WHAT IS BEING ASKED:
Duplicate the text of the entries line for line, without any changes. Leave the pictures out of your copy.

(Dataset rows)
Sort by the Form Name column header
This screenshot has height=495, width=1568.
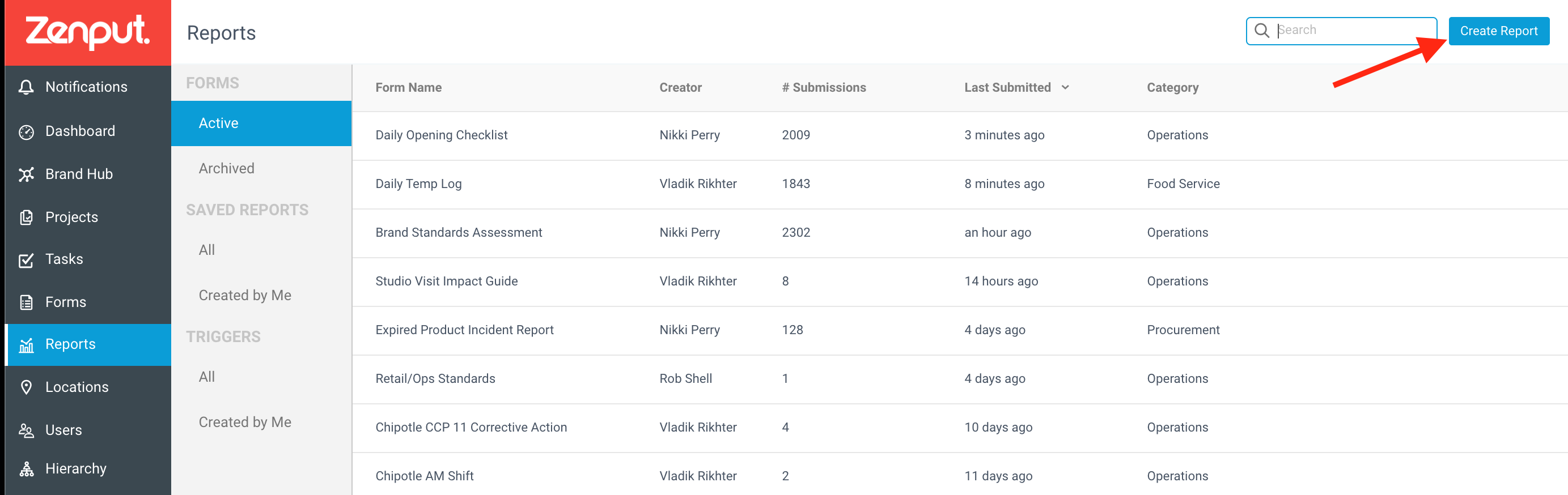click(408, 88)
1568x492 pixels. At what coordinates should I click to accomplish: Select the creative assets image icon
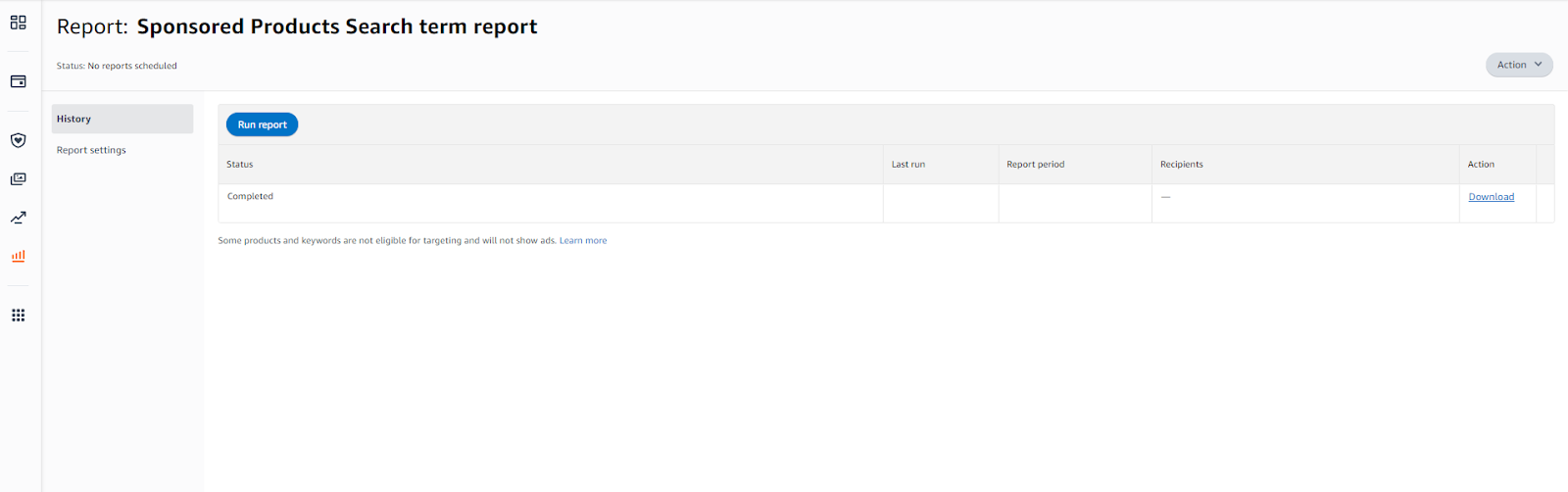pyautogui.click(x=18, y=179)
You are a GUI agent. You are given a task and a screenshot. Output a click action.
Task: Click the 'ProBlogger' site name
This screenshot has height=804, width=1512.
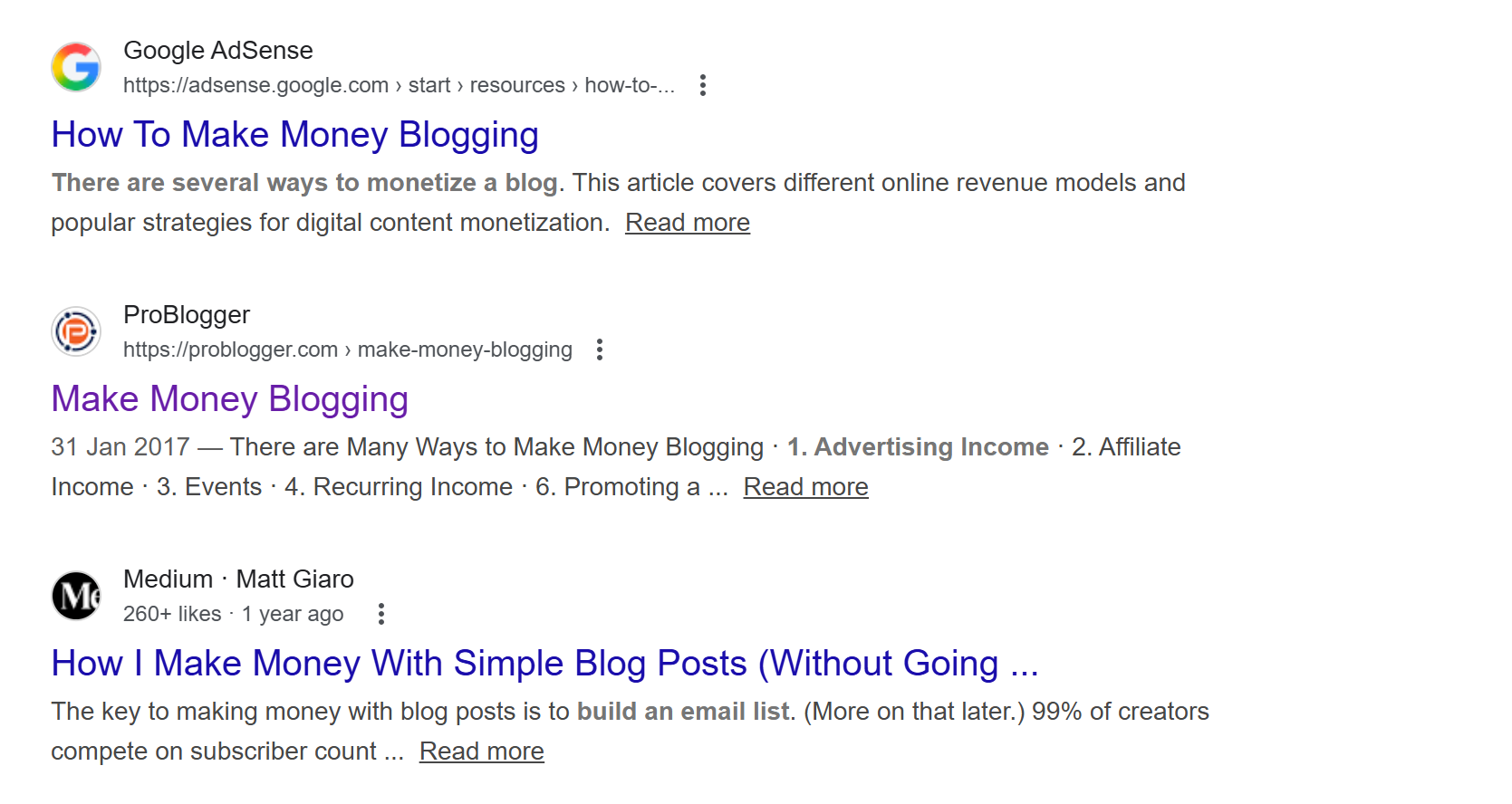pyautogui.click(x=187, y=315)
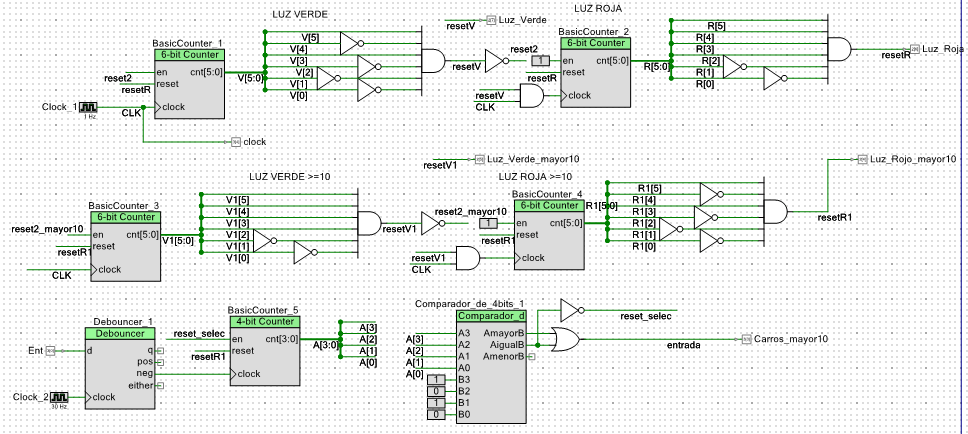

RESPONSE:
Sort by the Form Name column header
This screenshot has height=495, width=1568.
click(408, 88)
1568x492 pixels. At what coordinates should I click to accomplish: Select the creative assets image icon
pyautogui.click(x=18, y=179)
You are a GUI agent. You are given a task and a screenshot. Output a click action.
Task: Click the 'ProBlogger' site name
This screenshot has height=804, width=1512.
pyautogui.click(x=187, y=315)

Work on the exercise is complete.